What Udta Punjab deserves the loudest round of applause for, though, is its brave politics. Admittedly, there’s little by way of insight, but the film does lay bare how selfishly Punjab’s politicians have encouraged drug abuse, particularly while campaigning during elections. The fact that the Central Board of Film Certification (CBFC) got twitchy about the representation of how politicians smuggle drugs to their constituencies says volumes about the CBFC — lest we forget, these are political appointments. Not just that, Bhatt as the dispossessed and exploited worker is incandescent when she delivers a furious rant about all the awful, self-destructive decisions that she’s taken because she fell for the promise of “achchha time”. Surely the word “achchha” is not a casual pick and perhaps it will make those in the audience wonder what bad decisions they’ve taken in the hope that it will usher in good times.

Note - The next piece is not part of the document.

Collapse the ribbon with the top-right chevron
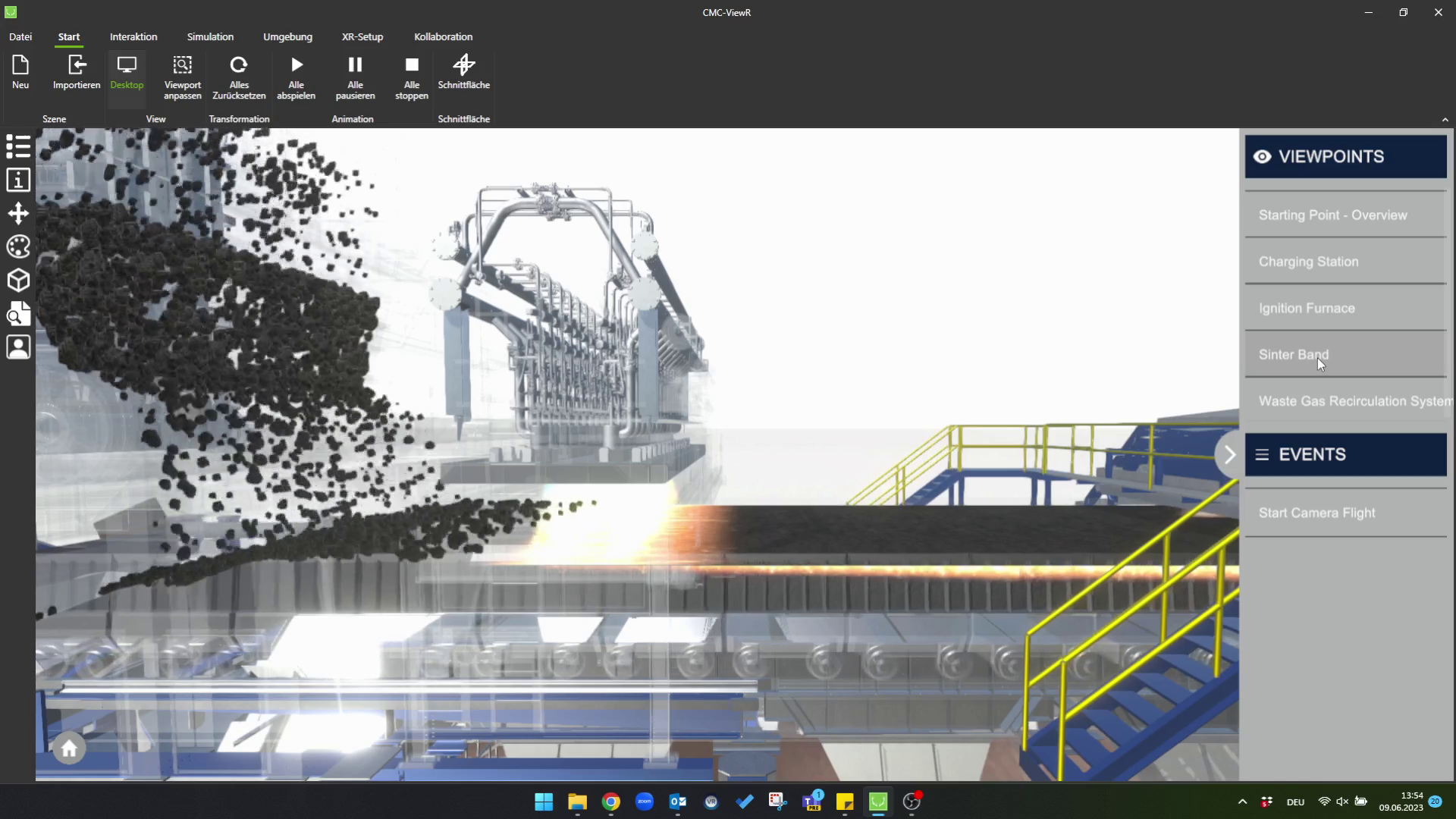Viewport: 1456px width, 819px height. coord(1445,119)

And yet, for the flash, dazzle and power of Udta Punjab, the film is ultimately deeply dissatisfying. As laudable as its ambitions may be, it fails to rise above clichés. Chaubey struggles to weave together and do justice to the many strands that make up its plot. For instance, the film begins with a beautiful little episode involving a Pakistani shot putter, but the across-the-border angle is left unexplored. The love stories in the film waste precious time and are half-baked while Tommy Singh is excessively baked. Post-interval, coincidences are as prevalent as drugs in Punjab, making it ludicrously simple for an earnest doctor and cop duo to unearth the nexus between politicians and drugs suppliers. Blood spurts, bullets are fired and all hell breaks loose for little ostensible reason other than the fact Chaubey needs to tie up the many loose ends. When the film ends up on a beach in Goa — because that, ladies and gentlemen, is where you go to get away from drug abuse — and the girl rescued from Punjabi drug lords rechristens herself “Mary Jane”, then all you can do is roll your eyes. It’s not just a juvenile joke. It makes a mockery of everything that the film has shown before.

Still, Udta Punjab may be the most ambitious film Chaubey has made so far. It’s also his weakest, but perhaps he’s had to edit and tone down the film he’d wanted to make in the process of getting a producer on board. However, the fact that Chaubey chose this topic and was able to make the film is cause for good cheer. We can only hope that the controversy with the CBFC won’t make Bollywood back away from projects like Udta Punjab and funding Chaubey’s next one. Because even at his weakest, Chaubey’s Udta Punjab is head and shoulders above the average Bollywood fare.